Nun konnte ich mir denken, warum der Statthalter hinter ihr her war. Nicht ich war das Ziel, sondern sie. Sie hatte den Sohn des Statthalters schwer verletzt, wenn nicht sogar getötet.

„Ist der Sohn gestorben?“, fragte ich deshalb.

„Ja, er starb.“

„Wie lange ist das her? Wie ging es weiter?“, fragte ich Rosa.

„Das ist jetzt 15 Tage her, seitdem hatte ich mich versteckt. Die feigen Männer hatten die Truhen bei meinem „Freund“ abgegeben. Sie waren fast leer. Er bestand darauf, dass sie noch am selben Tag verschwinden mussten und er wollte nichts mehr mit mir zu tun haben. Er wollte mich sogar dem Statthalter ausliefern. Nur der Rest meines Goldes hielt ihn davon ab. Ich versteckte die Truhen in einem Versteck meines Vaters und ich selbst versteckte mich in den dunkelsten Ecken von Alexandria. Dort habe ich von dir gehört. Alles Weitere ist dir ja bekannt.“

„Das ist ja eine schöne Geschichte, in die du mich da hineingebracht hast“, sagte ich, nachdem Rosa ihre Erzählung beendet hatte.
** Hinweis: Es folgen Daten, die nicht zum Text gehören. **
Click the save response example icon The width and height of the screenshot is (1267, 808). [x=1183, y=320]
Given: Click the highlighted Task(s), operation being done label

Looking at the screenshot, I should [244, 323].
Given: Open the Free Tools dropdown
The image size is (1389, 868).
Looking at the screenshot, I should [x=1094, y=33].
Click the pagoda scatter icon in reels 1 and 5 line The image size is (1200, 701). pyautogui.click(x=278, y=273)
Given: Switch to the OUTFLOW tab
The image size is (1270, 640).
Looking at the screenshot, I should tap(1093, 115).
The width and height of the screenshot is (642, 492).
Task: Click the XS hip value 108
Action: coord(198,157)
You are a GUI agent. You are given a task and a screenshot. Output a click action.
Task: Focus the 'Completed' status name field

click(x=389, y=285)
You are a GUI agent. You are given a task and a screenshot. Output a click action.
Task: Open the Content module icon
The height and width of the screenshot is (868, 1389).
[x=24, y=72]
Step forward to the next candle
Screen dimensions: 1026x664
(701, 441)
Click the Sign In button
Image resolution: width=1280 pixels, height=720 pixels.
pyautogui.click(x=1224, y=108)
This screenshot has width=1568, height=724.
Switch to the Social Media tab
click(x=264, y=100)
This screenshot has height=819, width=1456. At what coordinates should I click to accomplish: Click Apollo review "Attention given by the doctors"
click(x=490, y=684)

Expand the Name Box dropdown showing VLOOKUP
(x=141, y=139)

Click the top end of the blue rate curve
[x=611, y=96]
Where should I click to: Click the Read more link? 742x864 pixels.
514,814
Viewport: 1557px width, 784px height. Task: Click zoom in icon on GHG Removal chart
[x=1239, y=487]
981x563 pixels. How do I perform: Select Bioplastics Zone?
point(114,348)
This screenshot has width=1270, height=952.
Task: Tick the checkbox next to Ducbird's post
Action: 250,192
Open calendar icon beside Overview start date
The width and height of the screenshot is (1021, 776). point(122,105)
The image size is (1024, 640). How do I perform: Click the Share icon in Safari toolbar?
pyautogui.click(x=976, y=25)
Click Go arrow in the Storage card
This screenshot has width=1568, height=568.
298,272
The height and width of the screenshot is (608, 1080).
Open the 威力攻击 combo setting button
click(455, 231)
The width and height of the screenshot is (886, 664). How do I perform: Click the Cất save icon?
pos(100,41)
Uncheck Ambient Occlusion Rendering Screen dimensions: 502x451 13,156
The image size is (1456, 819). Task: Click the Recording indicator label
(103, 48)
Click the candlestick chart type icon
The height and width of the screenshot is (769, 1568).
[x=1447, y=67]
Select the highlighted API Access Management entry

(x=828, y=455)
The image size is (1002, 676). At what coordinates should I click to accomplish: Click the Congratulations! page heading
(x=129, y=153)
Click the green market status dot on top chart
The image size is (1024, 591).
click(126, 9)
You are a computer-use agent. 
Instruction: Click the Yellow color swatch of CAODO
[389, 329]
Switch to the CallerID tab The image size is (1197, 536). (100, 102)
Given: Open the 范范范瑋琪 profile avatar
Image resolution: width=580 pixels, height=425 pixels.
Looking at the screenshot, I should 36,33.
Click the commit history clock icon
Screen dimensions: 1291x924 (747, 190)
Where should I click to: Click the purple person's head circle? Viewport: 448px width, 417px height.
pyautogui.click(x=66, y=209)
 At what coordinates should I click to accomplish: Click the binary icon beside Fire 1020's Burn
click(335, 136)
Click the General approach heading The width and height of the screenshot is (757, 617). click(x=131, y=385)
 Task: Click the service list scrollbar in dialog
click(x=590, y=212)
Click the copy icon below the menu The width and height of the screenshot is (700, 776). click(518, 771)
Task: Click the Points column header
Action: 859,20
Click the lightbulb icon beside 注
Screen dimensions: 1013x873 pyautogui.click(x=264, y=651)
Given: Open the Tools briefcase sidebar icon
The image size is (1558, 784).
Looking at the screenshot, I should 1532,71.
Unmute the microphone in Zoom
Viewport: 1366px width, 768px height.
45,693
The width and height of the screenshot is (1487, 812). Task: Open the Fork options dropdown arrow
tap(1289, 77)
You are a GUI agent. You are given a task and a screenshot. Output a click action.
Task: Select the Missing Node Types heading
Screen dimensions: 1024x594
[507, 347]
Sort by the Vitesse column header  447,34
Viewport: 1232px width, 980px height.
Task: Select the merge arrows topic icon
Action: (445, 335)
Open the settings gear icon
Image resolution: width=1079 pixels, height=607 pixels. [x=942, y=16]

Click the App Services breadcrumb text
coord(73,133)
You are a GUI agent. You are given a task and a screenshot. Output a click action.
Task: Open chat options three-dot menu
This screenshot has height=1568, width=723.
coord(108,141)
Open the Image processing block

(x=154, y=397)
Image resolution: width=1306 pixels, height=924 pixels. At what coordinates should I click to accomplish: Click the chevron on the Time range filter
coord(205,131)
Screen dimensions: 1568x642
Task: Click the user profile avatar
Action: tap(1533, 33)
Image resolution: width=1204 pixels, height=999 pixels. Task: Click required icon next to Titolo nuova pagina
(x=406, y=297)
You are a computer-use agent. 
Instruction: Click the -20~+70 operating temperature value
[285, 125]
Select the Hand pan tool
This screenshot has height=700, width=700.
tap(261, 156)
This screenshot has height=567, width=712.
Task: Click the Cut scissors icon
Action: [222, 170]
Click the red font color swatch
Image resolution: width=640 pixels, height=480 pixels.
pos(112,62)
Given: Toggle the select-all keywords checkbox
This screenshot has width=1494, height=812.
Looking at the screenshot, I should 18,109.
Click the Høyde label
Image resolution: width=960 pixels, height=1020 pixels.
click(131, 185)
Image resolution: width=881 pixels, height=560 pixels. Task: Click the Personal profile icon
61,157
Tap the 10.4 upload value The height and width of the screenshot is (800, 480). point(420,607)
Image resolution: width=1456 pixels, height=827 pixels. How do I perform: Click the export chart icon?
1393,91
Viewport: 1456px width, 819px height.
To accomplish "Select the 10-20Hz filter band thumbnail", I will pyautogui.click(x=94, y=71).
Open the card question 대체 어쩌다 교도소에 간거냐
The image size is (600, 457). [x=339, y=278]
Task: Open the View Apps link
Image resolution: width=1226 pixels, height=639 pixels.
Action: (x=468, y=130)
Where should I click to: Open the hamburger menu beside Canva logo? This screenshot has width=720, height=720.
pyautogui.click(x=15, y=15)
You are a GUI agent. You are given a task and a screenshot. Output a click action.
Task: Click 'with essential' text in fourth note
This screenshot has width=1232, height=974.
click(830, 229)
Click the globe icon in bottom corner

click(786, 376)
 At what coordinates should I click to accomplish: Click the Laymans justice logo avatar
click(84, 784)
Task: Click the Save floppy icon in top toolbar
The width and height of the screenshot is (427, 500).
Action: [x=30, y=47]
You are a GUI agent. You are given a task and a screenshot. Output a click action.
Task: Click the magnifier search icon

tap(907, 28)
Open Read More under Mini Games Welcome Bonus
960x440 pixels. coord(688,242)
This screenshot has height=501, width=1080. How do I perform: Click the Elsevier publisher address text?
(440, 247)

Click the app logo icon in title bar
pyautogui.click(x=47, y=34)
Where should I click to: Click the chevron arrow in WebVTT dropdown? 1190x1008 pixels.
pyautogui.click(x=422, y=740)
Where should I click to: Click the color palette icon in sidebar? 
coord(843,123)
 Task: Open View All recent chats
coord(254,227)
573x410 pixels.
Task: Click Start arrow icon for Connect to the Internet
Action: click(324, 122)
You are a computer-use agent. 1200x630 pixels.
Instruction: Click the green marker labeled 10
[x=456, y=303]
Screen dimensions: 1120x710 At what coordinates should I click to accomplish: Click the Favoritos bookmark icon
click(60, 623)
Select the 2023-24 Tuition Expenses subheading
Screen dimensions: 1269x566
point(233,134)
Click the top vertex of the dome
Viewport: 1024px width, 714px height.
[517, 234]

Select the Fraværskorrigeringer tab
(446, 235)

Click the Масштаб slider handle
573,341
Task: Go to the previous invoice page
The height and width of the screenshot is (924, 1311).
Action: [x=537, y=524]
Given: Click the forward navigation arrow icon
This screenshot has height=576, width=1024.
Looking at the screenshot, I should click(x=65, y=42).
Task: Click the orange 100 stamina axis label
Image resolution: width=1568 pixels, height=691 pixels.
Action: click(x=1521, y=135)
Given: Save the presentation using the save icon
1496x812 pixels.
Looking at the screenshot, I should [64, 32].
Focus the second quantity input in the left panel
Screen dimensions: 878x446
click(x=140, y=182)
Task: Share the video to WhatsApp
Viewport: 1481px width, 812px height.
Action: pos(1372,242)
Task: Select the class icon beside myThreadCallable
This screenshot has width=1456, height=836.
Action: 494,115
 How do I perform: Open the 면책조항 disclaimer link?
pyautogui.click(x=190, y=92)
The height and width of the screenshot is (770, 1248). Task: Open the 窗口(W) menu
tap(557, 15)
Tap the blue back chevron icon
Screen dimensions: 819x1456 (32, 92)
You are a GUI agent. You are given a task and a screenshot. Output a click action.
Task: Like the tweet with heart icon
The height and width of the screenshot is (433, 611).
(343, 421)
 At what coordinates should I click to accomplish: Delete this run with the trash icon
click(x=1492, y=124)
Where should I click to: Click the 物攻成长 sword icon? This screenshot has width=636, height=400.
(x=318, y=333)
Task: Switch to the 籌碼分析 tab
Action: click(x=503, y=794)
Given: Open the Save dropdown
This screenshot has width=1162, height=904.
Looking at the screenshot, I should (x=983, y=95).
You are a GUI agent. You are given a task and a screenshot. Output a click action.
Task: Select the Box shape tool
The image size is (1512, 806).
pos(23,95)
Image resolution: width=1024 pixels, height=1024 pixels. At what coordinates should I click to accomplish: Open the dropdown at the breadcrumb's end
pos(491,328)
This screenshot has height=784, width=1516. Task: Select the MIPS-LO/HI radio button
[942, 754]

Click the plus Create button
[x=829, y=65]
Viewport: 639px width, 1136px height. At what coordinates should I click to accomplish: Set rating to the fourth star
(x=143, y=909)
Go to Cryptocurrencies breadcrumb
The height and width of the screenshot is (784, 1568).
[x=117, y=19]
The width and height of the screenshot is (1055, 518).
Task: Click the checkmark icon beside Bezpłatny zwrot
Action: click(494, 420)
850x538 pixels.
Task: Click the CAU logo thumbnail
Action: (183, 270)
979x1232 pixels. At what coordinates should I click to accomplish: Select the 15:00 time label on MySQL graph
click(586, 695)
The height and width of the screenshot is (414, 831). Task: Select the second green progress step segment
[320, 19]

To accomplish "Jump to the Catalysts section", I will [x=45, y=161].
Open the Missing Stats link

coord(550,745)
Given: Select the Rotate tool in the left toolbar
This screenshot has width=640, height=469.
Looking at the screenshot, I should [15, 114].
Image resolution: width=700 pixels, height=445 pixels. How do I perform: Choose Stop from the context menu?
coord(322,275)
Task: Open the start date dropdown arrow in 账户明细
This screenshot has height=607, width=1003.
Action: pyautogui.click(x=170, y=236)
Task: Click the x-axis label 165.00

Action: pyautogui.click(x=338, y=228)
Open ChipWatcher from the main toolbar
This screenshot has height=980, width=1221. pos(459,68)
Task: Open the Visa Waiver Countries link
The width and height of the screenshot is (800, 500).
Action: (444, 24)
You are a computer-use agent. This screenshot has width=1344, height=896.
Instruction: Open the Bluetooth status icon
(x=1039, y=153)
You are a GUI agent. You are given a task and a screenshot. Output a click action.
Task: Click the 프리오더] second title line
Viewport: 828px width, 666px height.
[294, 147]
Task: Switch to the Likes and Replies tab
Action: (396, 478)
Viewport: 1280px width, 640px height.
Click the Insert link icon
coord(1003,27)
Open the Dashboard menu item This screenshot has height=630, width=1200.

„Damit hast du entschieden, wie wir weiterreisen.“

Rosa schaute mich fragend an.

„Wir können nicht nach Venedig und dort überwintern. Der Statthalter hat garantiert gute Beziehungen zu Italiens Statthaltern. Sie werden emsig Handel betreiben. Dadurch müssen wir die große, längere Route fahren. „Gibraltar, wir kommen“, sagte ich.

Rosa schaute mich an und sagte: „Du könntest mich auch an den Statthalter ausliefern und so deine Haut retten.“

„Schätzt du mich so ein?“, fragte ich.

„Ich kenne dich noch nicht lange, aber ich hoffe dich gut genug zu kennen, dass du es nicht tun willst“, sagte Rosa. „Immerhin könntest du dadurch reich werden. Der Statthalter hat auf meine Ergreifung eine hohe Belohnung ausgestellt.“

„Oh, wie hoch denn? Das könnte die Sache natürlich ändern“, sagte ich. Meinte es aber nicht ernst.